* TASK DIRECTIONS:
When you reach the line containing "Task: Open the Firefox hamburger menu" in the records below, start copying exactly, and stop once you have copied the line containing "Click the Workers".

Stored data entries
☆ ☆ ☆ ☆ ☆

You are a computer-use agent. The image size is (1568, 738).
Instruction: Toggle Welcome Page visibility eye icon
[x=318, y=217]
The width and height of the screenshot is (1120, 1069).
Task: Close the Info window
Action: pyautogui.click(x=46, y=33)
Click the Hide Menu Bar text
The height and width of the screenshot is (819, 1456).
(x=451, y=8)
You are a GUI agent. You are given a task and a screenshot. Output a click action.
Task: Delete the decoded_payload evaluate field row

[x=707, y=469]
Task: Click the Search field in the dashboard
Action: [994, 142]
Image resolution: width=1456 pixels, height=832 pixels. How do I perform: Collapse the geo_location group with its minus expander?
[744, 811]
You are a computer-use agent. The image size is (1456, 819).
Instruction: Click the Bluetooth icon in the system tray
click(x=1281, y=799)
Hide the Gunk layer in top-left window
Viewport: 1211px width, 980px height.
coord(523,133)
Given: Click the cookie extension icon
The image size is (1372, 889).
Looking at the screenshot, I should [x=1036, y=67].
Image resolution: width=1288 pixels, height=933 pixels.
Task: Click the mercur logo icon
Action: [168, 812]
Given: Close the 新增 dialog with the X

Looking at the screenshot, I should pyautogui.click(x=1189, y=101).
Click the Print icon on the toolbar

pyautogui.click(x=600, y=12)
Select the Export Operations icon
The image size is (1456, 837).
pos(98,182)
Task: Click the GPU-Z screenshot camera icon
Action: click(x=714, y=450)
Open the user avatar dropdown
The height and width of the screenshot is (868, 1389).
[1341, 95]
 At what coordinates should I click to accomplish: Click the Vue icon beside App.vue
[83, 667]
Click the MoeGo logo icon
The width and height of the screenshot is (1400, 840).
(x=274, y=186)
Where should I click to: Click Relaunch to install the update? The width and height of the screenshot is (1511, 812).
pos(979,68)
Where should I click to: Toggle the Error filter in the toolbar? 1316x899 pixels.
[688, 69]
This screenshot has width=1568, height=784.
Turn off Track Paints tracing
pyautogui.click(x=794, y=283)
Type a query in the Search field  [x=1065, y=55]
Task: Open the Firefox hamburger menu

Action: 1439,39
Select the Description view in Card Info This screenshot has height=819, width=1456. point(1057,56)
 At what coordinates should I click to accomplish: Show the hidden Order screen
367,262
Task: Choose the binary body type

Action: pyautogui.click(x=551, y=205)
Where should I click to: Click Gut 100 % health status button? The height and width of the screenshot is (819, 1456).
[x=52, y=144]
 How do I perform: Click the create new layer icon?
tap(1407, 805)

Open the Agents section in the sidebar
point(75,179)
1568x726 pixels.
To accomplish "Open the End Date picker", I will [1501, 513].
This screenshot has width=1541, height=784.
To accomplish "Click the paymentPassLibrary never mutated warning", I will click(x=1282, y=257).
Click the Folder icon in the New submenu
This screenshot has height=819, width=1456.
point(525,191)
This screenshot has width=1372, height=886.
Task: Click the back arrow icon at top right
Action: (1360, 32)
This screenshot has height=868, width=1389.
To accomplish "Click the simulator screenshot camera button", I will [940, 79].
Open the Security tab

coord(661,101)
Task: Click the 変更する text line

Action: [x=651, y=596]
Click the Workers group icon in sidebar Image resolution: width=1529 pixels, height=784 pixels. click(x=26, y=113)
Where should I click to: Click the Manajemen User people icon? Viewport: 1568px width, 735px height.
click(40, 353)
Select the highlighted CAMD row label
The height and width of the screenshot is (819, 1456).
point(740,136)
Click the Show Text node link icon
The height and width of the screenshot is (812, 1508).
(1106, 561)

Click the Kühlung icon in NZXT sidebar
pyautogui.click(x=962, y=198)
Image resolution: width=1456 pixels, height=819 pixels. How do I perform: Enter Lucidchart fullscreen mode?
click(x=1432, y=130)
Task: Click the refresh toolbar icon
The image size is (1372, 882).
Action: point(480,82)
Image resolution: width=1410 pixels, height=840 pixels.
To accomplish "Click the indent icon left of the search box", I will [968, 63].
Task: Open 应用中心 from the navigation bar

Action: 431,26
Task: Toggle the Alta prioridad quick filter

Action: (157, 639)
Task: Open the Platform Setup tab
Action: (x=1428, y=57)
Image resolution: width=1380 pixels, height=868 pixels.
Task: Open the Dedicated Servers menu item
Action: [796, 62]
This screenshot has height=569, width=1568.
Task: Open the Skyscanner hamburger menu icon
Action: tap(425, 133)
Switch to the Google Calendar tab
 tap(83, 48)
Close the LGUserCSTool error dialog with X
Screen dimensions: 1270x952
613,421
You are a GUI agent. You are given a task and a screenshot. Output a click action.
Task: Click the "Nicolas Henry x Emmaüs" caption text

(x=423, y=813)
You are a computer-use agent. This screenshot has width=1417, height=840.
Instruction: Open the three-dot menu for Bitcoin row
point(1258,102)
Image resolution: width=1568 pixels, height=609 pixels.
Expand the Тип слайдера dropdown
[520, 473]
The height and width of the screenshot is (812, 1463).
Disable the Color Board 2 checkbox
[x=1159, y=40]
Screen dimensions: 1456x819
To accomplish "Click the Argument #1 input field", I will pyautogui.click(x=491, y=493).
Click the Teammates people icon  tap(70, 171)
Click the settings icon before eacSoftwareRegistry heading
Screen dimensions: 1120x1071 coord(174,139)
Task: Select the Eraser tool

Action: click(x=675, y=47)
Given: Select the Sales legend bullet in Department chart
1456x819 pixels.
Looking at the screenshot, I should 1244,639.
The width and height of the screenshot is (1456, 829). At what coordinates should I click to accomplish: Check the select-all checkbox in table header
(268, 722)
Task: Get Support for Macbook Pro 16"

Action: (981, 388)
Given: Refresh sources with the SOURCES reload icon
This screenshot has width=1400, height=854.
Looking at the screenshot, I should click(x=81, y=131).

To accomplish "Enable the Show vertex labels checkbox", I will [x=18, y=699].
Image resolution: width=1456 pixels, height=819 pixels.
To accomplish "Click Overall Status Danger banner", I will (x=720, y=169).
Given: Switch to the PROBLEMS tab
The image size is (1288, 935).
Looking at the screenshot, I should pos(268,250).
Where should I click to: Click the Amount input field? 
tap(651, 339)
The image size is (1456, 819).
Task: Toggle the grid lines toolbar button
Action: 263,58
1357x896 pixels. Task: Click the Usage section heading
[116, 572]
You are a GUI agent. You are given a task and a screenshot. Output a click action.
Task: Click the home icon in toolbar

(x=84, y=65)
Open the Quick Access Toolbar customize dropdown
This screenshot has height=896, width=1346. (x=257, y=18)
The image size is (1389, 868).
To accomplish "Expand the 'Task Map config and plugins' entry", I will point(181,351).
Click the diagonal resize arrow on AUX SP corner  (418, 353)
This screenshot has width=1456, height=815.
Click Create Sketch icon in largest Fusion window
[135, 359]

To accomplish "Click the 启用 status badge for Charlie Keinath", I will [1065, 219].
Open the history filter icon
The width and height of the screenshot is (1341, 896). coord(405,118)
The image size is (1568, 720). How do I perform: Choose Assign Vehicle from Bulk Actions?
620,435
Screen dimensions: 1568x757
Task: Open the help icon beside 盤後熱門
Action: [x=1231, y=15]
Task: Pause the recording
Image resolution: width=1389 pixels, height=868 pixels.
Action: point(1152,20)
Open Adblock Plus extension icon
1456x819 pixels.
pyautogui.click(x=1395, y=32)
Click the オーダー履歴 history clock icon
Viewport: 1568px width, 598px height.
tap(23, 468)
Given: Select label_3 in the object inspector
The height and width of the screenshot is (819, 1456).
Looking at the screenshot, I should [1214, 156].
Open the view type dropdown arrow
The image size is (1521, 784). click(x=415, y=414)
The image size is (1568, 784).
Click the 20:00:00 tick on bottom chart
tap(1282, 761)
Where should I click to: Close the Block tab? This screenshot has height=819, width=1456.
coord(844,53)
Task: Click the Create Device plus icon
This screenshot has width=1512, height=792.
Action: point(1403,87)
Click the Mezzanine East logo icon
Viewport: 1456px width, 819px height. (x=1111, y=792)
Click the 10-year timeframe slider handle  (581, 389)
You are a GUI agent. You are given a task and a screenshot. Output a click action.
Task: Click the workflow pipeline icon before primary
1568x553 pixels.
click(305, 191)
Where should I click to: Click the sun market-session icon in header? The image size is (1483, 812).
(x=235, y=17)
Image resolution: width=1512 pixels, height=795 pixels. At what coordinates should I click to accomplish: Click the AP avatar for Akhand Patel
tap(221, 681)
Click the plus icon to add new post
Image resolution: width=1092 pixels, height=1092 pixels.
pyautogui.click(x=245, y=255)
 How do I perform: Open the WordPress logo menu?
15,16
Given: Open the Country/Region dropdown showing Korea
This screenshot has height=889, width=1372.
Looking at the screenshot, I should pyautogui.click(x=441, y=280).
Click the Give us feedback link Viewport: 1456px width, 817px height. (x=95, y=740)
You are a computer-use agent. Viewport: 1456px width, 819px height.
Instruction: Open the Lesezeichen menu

☆ ☆ ☆ ☆ ☆

* THE COMPLETED TASK:
Task: Open the Firefox hamburger menu

Action: 1439,39
Select the Description view in Card Info This screenshot has height=819, width=1456. point(1057,56)
 At what coordinates should I click to accomplish: Show the hidden Order screen
367,262
Task: Choose the binary body type

Action: pyautogui.click(x=551, y=205)
Where should I click to: Click Gut 100 % health status button? The height and width of the screenshot is (819, 1456).
[x=52, y=144]
 How do I perform: Click the create new layer icon?
tap(1407, 805)

Open the Agents section in the sidebar
point(75,179)
1568x726 pixels.
To accomplish "Open the End Date picker", I will [1501, 513].
This screenshot has width=1541, height=784.
To accomplish "Click the paymentPassLibrary never mutated warning", I will click(x=1282, y=257).
Click the Folder icon in the New submenu
This screenshot has height=819, width=1456.
point(525,191)
This screenshot has width=1372, height=886.
Task: Click the back arrow icon at top right
Action: (1360, 32)
This screenshot has height=868, width=1389.
To accomplish "Click the simulator screenshot camera button", I will [940, 79].
Open the Security tab

coord(661,101)
Task: Click the 変更する text line

Action: [x=651, y=596]
Click the Workers group icon in sidebar Image resolution: width=1529 pixels, height=784 pixels. click(x=26, y=113)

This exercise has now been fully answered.